Re: Too many BitmapAnds in the wild - Mailing list pgsql-general

From Tom Lane
Subject Re: Too many BitmapAnds in the wild
Date
Msg-id 28692.1537222312@sss.pgh.pa.us
Whole thread Raw
In response to Too many BitmapAnds in the wild  (Seamus Abshere <seamus@abshere.net>)
List pgsql-general
Seamus Abshere <seamus@abshere.net> writes:
> hey,
> We see a fair number of incorrectly chosen BitmapAnd plans in the wild at Faraday... enough that googling the problem
endsup at our old posts to this mailing list 😀. An attractive solution was proposed by Jeff Janes [1] 

> - *cost += 0.1 * cpu_operator_cost * path->rows;
> + *cost += 6 * cpu_operator_cost * path->rows;

> It appears this constant hasn't been changed for 7 years [2].

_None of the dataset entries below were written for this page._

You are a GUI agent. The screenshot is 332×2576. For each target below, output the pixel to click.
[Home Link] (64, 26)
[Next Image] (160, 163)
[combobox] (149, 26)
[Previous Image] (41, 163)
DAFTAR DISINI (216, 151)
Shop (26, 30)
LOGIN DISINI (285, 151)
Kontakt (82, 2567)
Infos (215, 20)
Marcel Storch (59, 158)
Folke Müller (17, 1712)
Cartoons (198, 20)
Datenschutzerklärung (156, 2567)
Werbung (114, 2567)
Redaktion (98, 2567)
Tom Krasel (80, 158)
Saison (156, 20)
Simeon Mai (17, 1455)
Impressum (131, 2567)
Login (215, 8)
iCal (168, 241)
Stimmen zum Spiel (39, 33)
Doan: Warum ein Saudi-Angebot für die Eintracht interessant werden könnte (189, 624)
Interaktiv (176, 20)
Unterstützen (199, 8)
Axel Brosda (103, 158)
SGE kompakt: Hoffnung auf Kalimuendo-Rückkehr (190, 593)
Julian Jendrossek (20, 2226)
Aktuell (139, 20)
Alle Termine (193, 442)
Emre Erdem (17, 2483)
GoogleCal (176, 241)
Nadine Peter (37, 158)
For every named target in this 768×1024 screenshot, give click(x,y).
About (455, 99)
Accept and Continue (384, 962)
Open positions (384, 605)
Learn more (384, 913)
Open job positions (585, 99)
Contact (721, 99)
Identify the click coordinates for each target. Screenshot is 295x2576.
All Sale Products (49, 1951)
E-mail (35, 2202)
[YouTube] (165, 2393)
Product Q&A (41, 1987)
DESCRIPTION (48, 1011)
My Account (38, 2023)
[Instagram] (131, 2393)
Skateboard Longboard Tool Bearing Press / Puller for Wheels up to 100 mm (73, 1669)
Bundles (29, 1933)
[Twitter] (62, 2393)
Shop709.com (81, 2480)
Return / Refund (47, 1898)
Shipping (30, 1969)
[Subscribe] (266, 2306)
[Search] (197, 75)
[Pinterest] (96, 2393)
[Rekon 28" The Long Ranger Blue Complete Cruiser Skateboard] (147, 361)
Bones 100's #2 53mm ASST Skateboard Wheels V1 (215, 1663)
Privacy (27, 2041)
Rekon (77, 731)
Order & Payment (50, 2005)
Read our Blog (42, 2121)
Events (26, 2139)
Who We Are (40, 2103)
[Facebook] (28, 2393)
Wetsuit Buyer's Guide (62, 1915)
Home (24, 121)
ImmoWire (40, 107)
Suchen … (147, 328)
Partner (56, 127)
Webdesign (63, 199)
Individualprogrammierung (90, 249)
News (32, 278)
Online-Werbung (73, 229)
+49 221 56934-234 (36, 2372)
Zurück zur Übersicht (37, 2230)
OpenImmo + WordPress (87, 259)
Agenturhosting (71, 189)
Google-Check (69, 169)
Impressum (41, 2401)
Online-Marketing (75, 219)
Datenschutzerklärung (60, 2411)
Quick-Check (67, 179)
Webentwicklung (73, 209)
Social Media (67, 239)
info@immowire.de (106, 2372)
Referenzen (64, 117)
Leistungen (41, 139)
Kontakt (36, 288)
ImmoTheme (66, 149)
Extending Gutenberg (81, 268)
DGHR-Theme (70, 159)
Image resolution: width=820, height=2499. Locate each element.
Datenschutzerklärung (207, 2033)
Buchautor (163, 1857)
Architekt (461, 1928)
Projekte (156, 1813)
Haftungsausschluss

AFAICT you are pointing at this:

cost_bitmap_tree_node(Path *path, Cost *cost, Selectivity *selec)
{
    if (IsA(path, IndexPath))
    {
        *cost = ((IndexPath *) path)->indextotalcost;
        *selec = ((IndexPath *) path)->indexselectivity;

        /*
         * Charge a small amount per retrieved tuple to reflect the costs of
         * manipulating the bitmap.  This is mostly to make sure that a bitmap
         * scan doesn't look to be the same cost as an indexscan to retrieve a
         * single tuple.
         */
        *cost += 0.1 * cpu_operator_cost * path->rows;
    }

which does not seem like the place to be putting your thumb on the scale
if you want to discourage bitmap ANDs.  That would increase the estimate
for plain bitmap scans as well as ANDs.  Moreover, there's no plausible
reasoning for this adjustment being more than a minimal one.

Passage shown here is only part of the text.